Johannes Brahms and the Performance Practice in Romantic Chamber Music
The Works for One Instrument and Piano
Johannes Brahms’ compositions for one instrument and piano were written with specific performers in mind and Brahms worked closely with them when refining the final texts. Nevertheless, we rarely approach the music taking into consideration the possibilities of the instruments for which Brahms wrote or the performing practices of the individual players who first performed these compositions, including Brahms himself.
Bärenreiter’s pioneering scholarly-critical editions were edited by a team of musicologists who are also performers. They start from the premise that within 20 years of Brahms‘ death a widening gulf developed between the composer’s expectations and early 20th century musical practice. How to read Brahms‘ notation the way he actually intended was rapidly forgotten.

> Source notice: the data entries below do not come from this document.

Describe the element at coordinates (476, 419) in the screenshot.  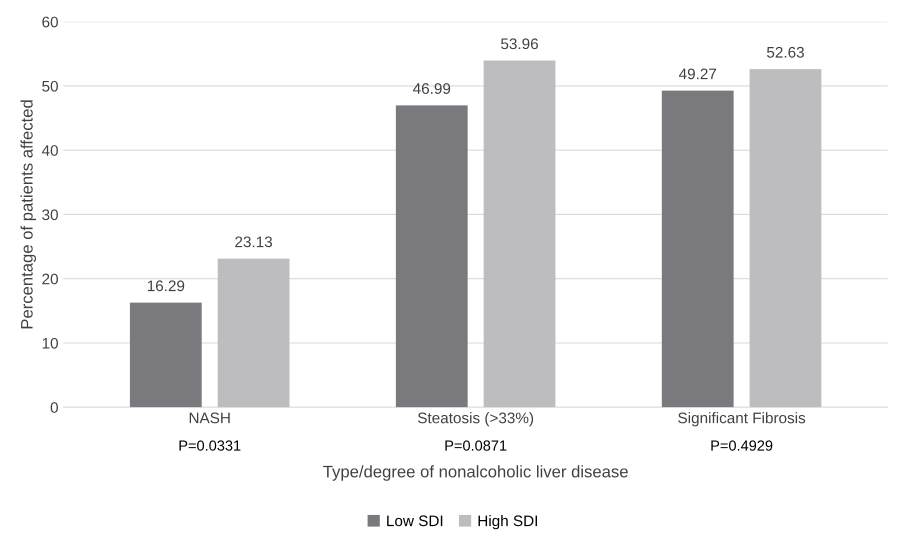
I see `x-tick-label: Steatosis (>33%)` at that location.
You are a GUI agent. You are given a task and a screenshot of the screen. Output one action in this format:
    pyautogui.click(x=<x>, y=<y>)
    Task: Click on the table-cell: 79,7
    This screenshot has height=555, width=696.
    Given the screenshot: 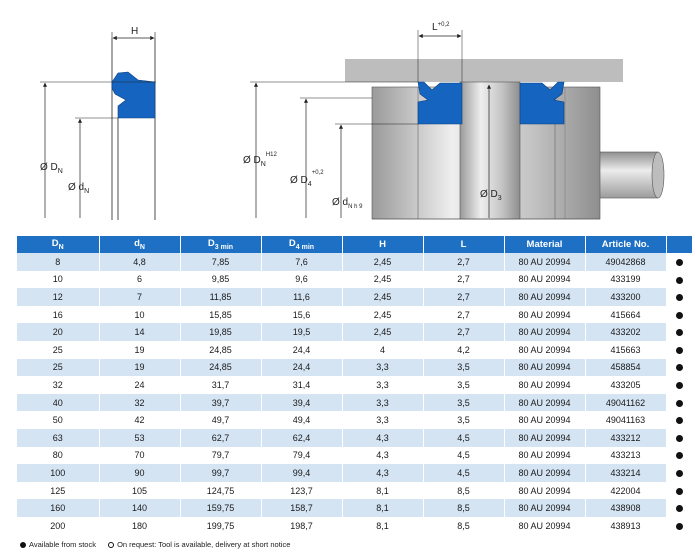 What is the action you would take?
    pyautogui.click(x=221, y=456)
    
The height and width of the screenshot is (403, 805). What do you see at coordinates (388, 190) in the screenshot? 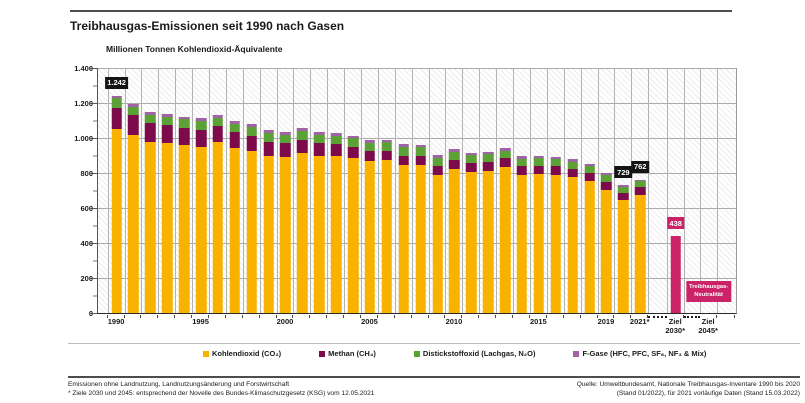
I see `bar-column-2006` at bounding box center [388, 190].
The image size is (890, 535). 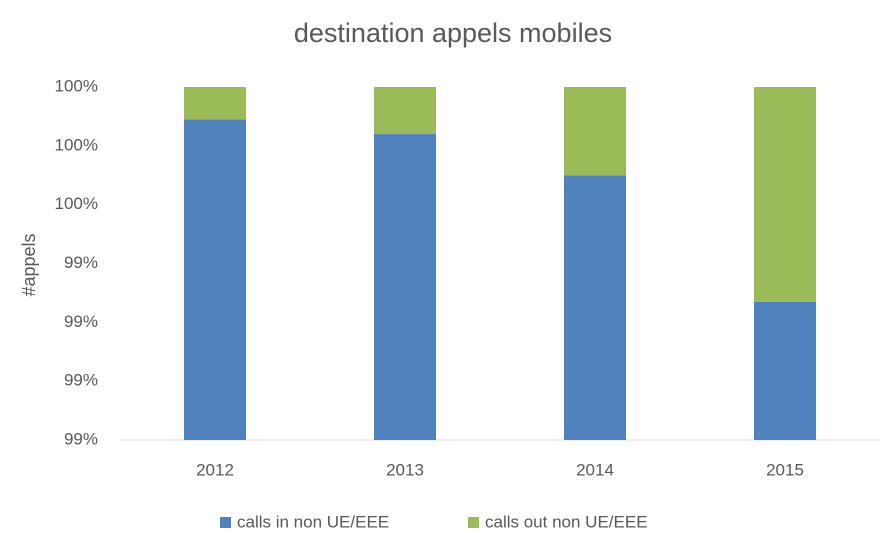 I want to click on x-tick-label: 2012, so click(x=215, y=470).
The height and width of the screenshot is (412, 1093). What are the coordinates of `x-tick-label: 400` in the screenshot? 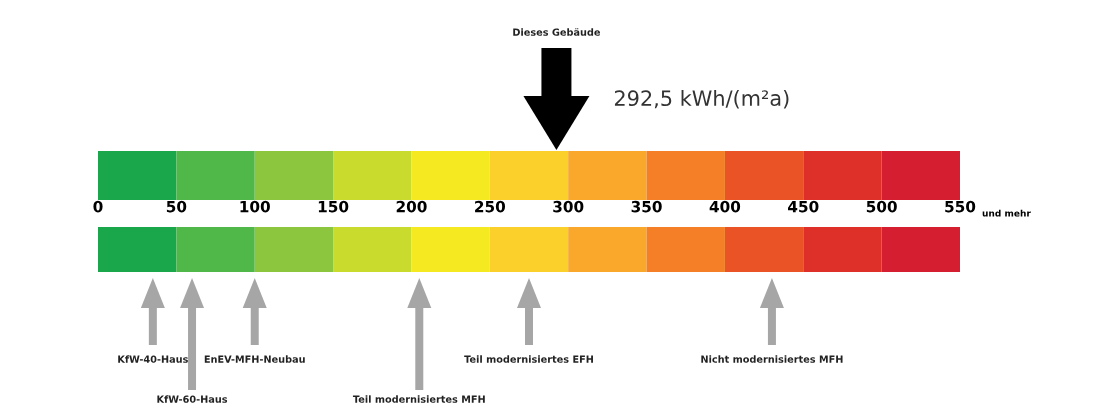 It's located at (725, 206).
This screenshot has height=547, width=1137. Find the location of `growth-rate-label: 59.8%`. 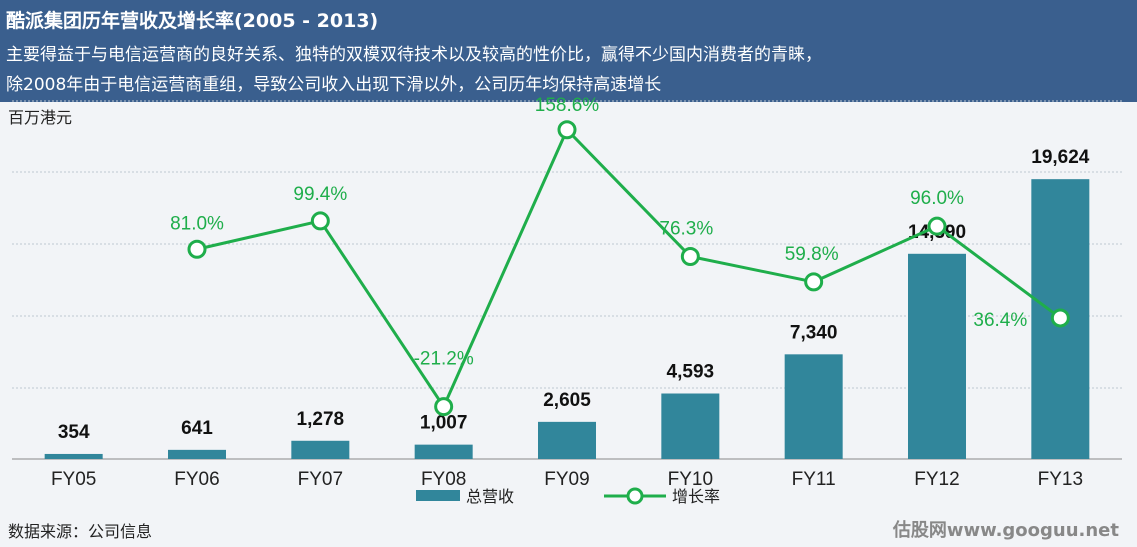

Bärenreiter’s editions of Brahms‘ works for one instrument and piano not only provide a reliable musical text based on all known sources, but also seek to recover some of the messages and performing practices that Brahms expected his notation to convey to a performer. These editions as well as a text booklet - an integral part of this Brahms publication complex - discuss issues specific to each work as well as to general 19th century performance practice with regard to e.g. tempo, rubato, rhythmic flexibility and articulation. Furthermore string players will find valuable information concerning vibrato, portamento, fingering and bowing; pianists will be enlightened with regard to pedalling, overholding, arpeggiation and dislocation.